A tort is a wrongful civil act (not criminal) that results in injury to another person or a person’s property or reputation. As a result, the injured party is entitled to money damages. There are three types of torts: negligence, intentional acts and strict liability.
- Negligence is a careless act or failure to act reasonably where one knew or should have known to do so (e.g., accidents).
- Intentional acts are exactly that — intentional acts to harm (e.g., assault and battery).
- Strict Liability is liability without fault. Strict liability applies to inherently dangerous activities, such as housing wild animals. In many cases, manufacturers are held strictly liable for injuries to the public caused by their medical devices and pharmaceutical drug products.
There are three types of damages that may be awarded in a tort case: compensatory damages, punitive damages and injunctive relief.
- Compensatory damages consist of monetary compensation for what a plaintiff has lost or suffered as the result of a tort.
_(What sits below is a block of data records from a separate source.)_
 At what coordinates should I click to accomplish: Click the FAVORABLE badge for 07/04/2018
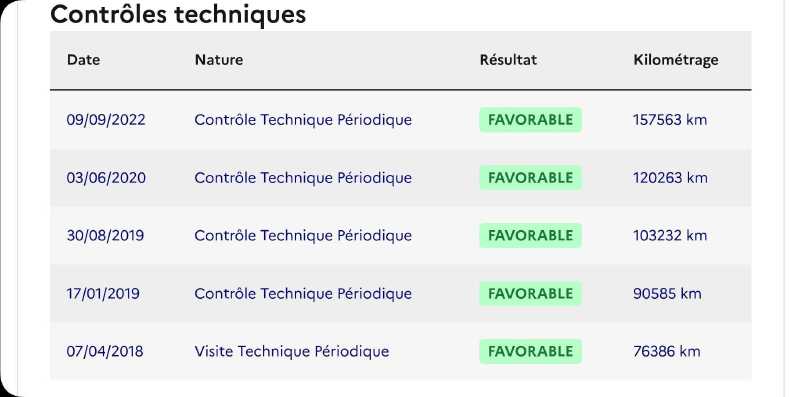coord(531,351)
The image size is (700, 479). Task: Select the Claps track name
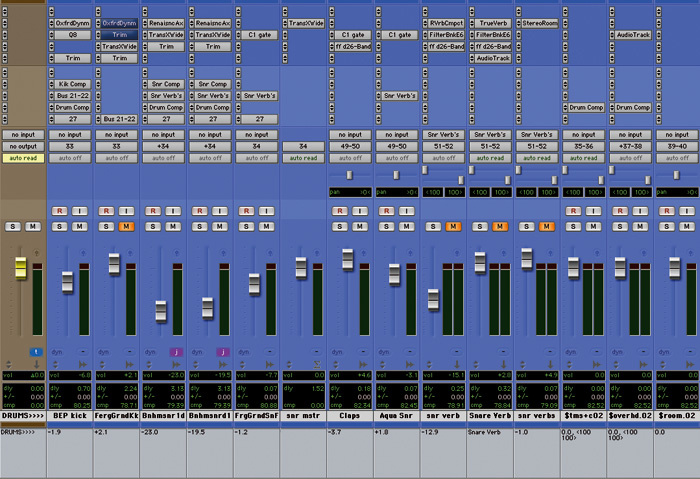click(351, 414)
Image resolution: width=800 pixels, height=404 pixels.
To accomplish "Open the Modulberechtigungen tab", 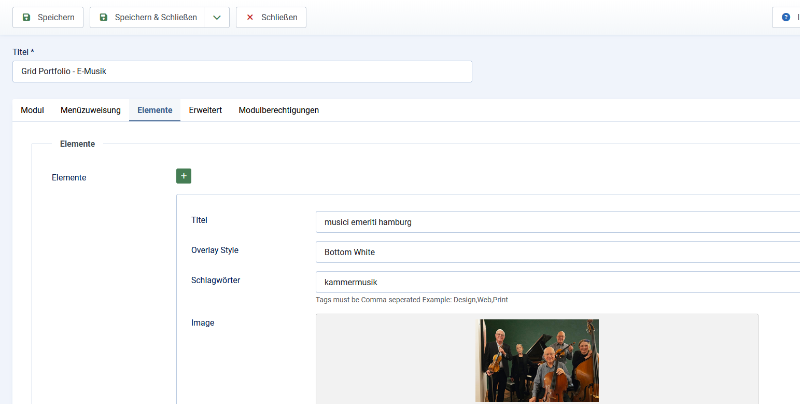I will (x=278, y=110).
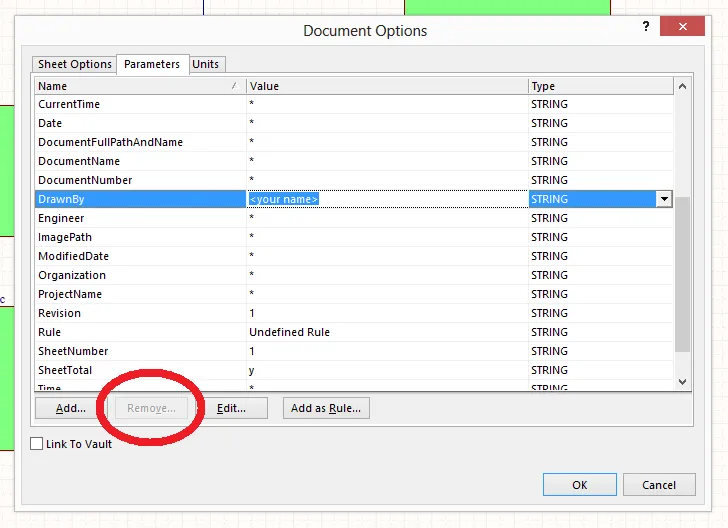Confirm with the OK button

point(579,485)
- Punitive damages are monies paid by a defendant as punishment for committing a tort maliciously or intentionally, in order to discourage similar future acts by the defendant and others.
- Injunctive relief is granted to stop someone from doing something and/or to require certain actions. Injunctive relief may be granted along with money damages.
Reports show that compensation in civil lawsuits has been on the decline for many years. According to the National Center for State Courts (NCSC), tort cases declined by 25% between 1999 and 2008, which is in contrast to the information brought forth by advocates of tort reform.
According to the NCSC, tort cases comprise only 5% of the civil caseload in the United States. Contract lawsuits, which are more likely to involve corporations and other business disputes, are 10 times more numerous, making up 51% of the court’s work. While tort cases are on the decline, the number of contract cases rose 63% between 1999 and 2008.
The amount of monetary damages in civil tort cases is actually small. The Bureau of Justice Statistics has calculated that the median monetary award for civil tort cases is only $31,000.00. The award of punitive damages, which is designed to punish defendants for outrageous conduct such as fraud or the disregard of the safety of others, is rare. With a median amount of $55,000.00, punitive damage awards are only granted in 5% of all civil tort cases and almost never in medical malpractice cases. Both the NCSC and the National Practitioner Databank (NPDB), to which medical malpractice payments must be reported, show that the number of malpractice payments have steadily dropped over the last 10 years.
The number of malpractice payments in 2010 was 13,277 nationwide, equating to a 35% drop since 2001. According to the NCSC, medical malpractice cases represent under 2% of all civil cases, and less than 8% of tort cases, with 22% of medical malpractice cases involving the death of the patient. In fact, malpractice insurance premium increases experienced by health care professionals have found to be cyclical and not tied to medical malpractice lawsuits.